## Directions
Find all lines with the word "Image" in the material, then copy them.

Segment Start: Records for this task

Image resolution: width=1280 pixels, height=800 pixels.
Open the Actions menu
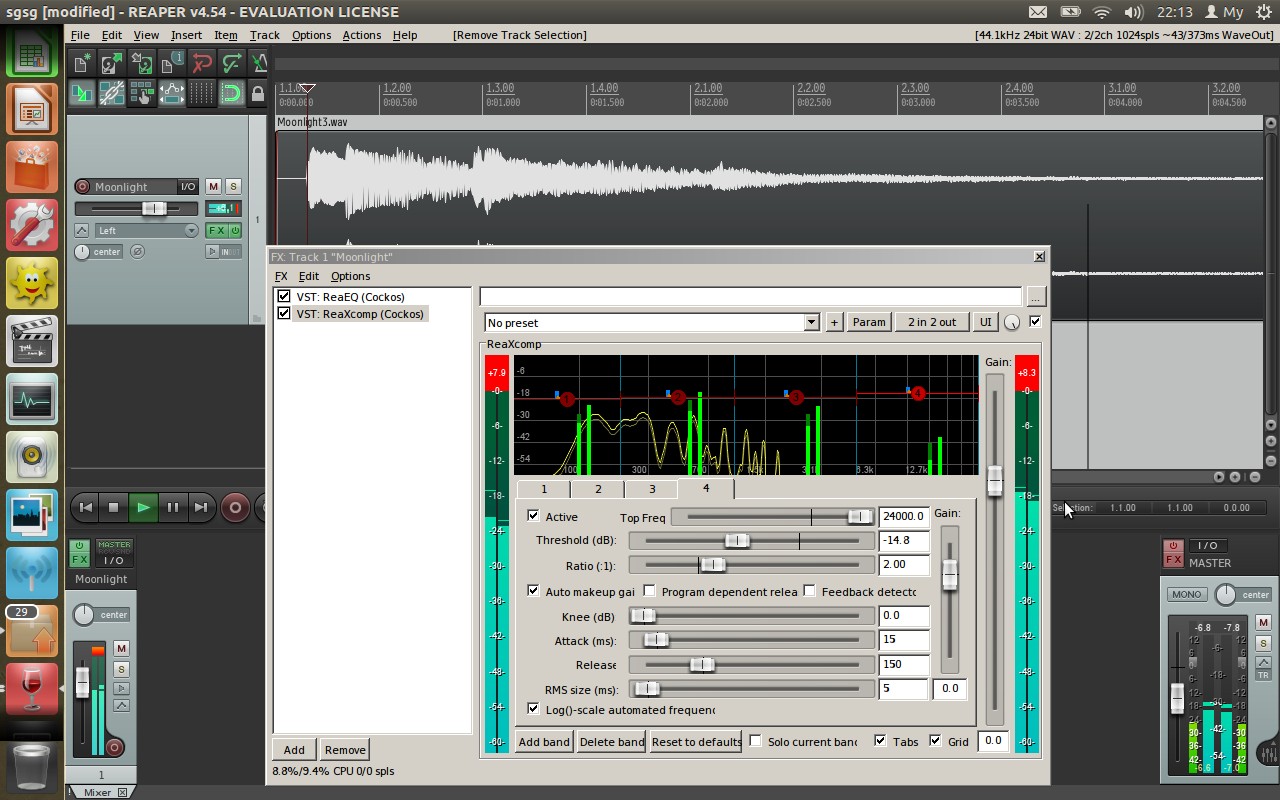[x=361, y=35]
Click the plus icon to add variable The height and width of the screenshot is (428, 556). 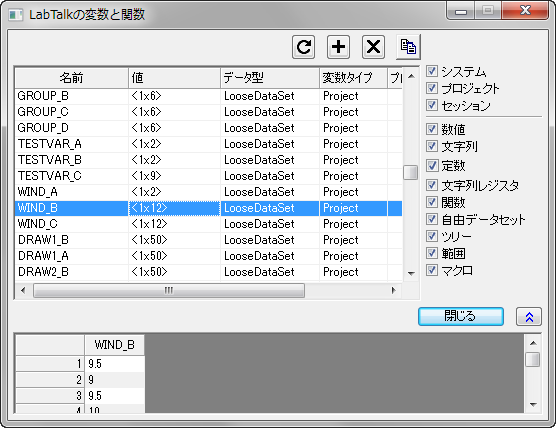(x=338, y=47)
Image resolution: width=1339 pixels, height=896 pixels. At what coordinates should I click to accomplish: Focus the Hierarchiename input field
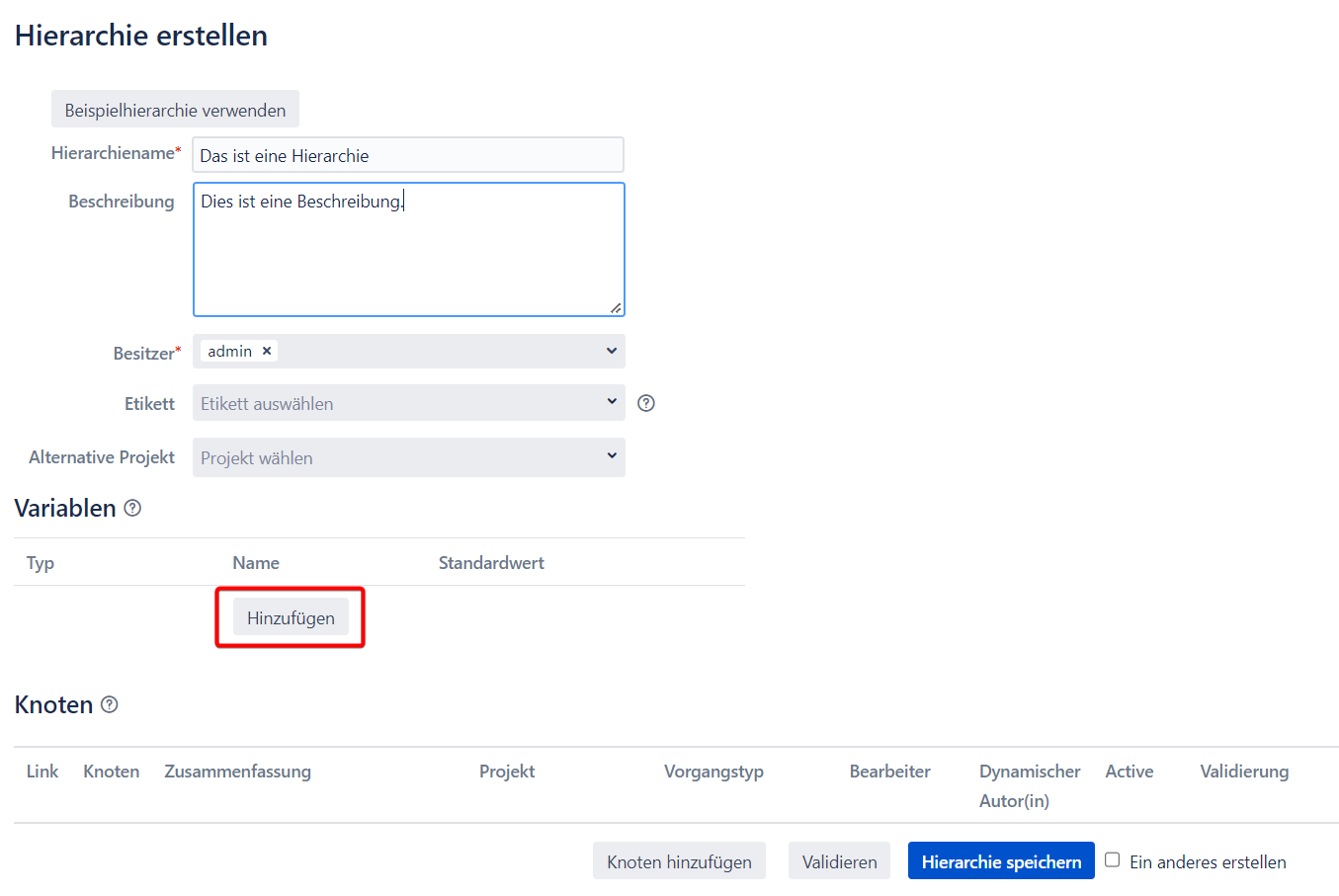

Segment End: Records for this task

## Task result
Image resolution: width=1280 pixels, height=800 pixels.
Image resolution: width=1339 pixels, height=896 pixels. At what coordinates should I click to accomplish: Focus the Hierarchiename input field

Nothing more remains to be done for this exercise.